The developer has agreed to buy East Marine in Falmouth Harbor. The facility will employ 50 people, with training expected to begin in 2014, in time for the 468MW wind farm’s commissioning in 2015.
“We bought the marina because we want to … show the financial community that not only have we put everything together on the construction side, we also have the operations and maintenance side covered,” said Cape Wind chief executive Jim Gordon.
“We have a lot of confidence that we are going to be able to finance this project,” said Gordon, adding that completion of project financing is planned for around the second quarter of next year.
The marina has a large storage warehouse and boat slips capable of accommodating service vessels. Falmouth’s proximity to several academic institutions with marine science and engineering resources was also a factor in Cape Wind's choice.
Meanwhile, a group opposed to Cape Wind has filed a motion with the US Court of Appeals against the Federal Aviation Administration’s recent determination that the project represents “no hazard” to local aviation.

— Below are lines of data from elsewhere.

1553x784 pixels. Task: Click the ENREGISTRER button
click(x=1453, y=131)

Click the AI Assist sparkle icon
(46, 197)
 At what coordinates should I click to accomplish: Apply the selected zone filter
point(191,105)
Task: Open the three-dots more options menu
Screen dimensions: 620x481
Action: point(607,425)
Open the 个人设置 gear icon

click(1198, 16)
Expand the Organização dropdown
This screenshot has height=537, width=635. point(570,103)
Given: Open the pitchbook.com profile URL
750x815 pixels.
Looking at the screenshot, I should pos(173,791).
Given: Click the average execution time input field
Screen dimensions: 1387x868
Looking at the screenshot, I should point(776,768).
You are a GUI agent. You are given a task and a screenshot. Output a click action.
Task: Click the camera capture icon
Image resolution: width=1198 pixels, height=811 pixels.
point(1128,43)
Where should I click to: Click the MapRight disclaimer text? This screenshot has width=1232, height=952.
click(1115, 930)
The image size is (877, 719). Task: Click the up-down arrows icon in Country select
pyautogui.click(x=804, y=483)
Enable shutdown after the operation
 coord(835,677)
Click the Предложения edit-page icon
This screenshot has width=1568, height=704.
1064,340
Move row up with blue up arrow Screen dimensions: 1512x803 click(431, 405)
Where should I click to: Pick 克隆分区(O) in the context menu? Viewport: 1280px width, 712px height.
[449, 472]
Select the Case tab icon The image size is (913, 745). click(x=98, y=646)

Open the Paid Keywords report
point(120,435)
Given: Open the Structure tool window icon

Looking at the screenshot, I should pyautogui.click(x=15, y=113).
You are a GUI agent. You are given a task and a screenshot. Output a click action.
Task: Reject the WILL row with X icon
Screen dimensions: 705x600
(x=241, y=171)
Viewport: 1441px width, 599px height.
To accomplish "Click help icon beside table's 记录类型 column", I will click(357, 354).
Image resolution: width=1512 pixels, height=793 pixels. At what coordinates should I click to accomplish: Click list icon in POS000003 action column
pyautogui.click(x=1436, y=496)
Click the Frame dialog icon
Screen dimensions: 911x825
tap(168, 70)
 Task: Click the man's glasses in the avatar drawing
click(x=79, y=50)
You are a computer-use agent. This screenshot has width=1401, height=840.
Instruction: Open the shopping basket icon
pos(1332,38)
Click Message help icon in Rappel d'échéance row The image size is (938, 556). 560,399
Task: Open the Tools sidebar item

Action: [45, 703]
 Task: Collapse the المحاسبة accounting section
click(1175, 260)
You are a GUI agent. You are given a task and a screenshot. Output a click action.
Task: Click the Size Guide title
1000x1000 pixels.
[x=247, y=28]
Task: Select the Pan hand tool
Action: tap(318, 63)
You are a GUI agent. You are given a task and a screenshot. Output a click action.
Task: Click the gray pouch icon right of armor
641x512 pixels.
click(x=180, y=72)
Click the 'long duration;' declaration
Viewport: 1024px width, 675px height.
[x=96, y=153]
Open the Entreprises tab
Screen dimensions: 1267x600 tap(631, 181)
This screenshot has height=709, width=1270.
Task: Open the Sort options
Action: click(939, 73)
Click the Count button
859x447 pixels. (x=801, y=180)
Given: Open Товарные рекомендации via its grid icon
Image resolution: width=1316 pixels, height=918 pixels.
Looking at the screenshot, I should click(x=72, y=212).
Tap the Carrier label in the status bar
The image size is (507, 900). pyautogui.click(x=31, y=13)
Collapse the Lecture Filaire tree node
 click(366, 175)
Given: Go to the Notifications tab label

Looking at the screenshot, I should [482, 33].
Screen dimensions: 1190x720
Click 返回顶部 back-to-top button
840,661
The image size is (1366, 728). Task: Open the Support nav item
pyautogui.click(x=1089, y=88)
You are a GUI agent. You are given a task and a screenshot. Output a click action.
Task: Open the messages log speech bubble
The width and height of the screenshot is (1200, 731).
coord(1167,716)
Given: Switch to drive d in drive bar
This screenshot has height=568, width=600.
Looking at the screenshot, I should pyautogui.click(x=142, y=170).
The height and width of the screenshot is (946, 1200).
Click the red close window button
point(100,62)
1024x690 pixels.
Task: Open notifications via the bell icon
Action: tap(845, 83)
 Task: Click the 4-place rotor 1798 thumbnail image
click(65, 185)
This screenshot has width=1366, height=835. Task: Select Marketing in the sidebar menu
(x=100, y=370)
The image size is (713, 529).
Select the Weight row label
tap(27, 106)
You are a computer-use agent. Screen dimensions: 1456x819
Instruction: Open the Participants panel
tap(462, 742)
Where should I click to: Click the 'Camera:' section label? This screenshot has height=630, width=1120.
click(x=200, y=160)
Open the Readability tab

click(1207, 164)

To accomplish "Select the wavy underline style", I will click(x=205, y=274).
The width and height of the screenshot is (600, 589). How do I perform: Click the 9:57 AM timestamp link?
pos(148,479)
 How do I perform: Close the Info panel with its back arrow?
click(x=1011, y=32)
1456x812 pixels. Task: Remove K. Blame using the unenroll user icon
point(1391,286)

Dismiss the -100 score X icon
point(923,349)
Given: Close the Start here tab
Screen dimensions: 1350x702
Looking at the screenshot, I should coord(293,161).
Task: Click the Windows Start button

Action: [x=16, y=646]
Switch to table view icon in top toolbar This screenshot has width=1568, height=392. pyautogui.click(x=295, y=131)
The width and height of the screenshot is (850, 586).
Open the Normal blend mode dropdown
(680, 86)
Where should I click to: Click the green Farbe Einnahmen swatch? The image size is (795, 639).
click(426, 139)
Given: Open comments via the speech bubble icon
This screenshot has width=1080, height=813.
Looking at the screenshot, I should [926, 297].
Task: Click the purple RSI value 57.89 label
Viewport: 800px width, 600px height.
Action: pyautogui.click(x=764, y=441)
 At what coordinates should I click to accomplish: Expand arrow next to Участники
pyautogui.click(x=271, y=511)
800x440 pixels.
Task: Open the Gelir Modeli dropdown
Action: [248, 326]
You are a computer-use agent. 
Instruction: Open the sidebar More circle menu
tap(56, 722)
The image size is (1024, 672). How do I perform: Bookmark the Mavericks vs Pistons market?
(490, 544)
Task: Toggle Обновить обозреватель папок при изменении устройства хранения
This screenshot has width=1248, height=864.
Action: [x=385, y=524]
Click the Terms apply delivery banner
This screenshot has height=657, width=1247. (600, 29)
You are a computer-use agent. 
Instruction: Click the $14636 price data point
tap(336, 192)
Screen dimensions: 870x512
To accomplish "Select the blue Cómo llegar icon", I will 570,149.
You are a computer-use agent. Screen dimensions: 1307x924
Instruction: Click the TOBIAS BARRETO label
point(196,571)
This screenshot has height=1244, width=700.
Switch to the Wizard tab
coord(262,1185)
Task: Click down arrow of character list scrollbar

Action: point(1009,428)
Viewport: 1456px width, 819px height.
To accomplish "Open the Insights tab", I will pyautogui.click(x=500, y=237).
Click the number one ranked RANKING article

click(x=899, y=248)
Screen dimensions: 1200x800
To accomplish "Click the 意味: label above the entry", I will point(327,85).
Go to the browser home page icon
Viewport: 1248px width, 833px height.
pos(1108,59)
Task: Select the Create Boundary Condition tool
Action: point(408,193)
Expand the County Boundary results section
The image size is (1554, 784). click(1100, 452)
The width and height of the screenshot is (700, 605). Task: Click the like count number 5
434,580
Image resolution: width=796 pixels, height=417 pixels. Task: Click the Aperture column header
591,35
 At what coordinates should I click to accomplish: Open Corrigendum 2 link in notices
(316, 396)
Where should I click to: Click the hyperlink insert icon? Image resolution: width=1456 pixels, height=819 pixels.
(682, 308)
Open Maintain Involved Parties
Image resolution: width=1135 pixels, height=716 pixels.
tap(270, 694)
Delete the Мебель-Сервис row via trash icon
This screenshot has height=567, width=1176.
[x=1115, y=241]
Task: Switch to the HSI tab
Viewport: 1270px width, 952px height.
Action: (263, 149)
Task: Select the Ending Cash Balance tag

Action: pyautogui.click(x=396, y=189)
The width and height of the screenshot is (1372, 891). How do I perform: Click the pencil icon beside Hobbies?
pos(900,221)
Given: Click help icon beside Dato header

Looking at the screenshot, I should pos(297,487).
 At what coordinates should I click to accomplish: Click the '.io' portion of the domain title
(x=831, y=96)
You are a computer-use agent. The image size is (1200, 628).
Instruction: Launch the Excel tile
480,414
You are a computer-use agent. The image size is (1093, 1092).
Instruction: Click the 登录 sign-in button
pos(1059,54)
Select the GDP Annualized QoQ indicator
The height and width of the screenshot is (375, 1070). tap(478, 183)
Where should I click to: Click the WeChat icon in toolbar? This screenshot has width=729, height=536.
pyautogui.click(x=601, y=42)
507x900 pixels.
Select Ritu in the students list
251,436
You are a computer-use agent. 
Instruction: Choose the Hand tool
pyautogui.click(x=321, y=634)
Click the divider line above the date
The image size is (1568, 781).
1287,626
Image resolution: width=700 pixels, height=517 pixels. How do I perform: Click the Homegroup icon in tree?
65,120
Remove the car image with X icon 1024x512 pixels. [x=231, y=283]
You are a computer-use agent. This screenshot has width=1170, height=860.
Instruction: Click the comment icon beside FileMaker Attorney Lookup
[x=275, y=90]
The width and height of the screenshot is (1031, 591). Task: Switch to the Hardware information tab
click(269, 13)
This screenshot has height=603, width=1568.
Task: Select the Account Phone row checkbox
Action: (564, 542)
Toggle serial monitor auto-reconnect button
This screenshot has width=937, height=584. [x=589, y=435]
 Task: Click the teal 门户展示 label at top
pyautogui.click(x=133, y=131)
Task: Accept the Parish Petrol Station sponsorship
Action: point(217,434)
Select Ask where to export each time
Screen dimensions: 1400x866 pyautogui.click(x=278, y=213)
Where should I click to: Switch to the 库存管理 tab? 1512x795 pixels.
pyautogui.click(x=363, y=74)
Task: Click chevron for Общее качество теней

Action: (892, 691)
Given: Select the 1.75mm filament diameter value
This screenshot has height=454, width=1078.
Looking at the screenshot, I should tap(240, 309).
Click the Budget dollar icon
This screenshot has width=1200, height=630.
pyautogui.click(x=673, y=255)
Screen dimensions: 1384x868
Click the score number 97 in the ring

This is not the first time that The Alliance to Protect Nantucket Sound (APNS) has appealed against the FAA’s position on Cape Wind. Last October, the Court of Appeals ruled in APNS’ favour, forcing the FAA to revisit its determination. This prompted the FAA’s fourth decision in favour of Cape Wind, announced earlier this month.
Cape Wind’s opponents maintain that the latest FAA decision does not address the issues that sparked their previous appeal. APNS president, Audra Parker, said the group’s case is bolstered by its recent FOIA request, which uncovered documents suggesting that political pressure may have influenced the FAA’s decision-making.
These documents sparked an investigation by two House of Representatives committee chairmen, California’s Darrell Issa and Florida’s John Mica, who asked for an FAA response by July 31 – a deadline the FAA missed.
“We won last year and we have an equally strong, if not stronger, case, and there’s no reason it [the FAA determination] won’t be overturned again,” said Parker. She said that not only can the court remand the case to the FAA for re-evaluation, as it did last year, but the judges might also order the FAA to find against the wind farm.
Parker said she expected the court to make its decision fairly quickly. However, Cape Wind’s communications director, Mark Rodgers, said the developer is confident the FAA’s determination is just and will be upheld. “This is a tired story,” he said. “They appeal everything that’s appealable, but their legal track record to date is 15 losses, one win.”